[Collected data entries]
******************************

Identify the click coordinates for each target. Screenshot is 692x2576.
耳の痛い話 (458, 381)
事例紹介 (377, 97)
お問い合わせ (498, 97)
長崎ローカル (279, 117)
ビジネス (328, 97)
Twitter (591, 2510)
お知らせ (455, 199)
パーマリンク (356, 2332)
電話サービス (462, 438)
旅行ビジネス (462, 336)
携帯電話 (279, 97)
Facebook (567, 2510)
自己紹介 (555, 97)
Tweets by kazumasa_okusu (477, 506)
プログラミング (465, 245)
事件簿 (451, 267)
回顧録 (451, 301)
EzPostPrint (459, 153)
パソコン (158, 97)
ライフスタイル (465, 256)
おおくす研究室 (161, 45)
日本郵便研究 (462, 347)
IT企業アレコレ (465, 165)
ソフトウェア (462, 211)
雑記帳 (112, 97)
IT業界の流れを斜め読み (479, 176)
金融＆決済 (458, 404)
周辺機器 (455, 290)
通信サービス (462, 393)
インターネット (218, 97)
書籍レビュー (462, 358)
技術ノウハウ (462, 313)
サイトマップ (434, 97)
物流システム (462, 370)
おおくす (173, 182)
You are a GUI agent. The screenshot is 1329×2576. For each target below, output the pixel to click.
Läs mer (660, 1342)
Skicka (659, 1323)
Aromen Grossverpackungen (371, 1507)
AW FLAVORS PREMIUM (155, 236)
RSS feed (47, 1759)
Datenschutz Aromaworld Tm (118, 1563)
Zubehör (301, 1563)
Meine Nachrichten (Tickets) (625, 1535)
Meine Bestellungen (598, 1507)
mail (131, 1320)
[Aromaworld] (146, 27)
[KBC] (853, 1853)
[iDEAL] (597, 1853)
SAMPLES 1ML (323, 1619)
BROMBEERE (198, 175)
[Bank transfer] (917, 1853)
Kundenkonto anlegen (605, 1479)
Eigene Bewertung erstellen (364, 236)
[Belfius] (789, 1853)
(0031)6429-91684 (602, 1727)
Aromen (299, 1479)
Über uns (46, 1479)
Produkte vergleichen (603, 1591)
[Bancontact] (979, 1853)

******************************

▶ Task directions
Copy out the lines of the data where the word "Meine" can be found.

▶ Task output
Meine Nachrichten (Tickets) (625, 1535)
Meine Bestellungen (598, 1507)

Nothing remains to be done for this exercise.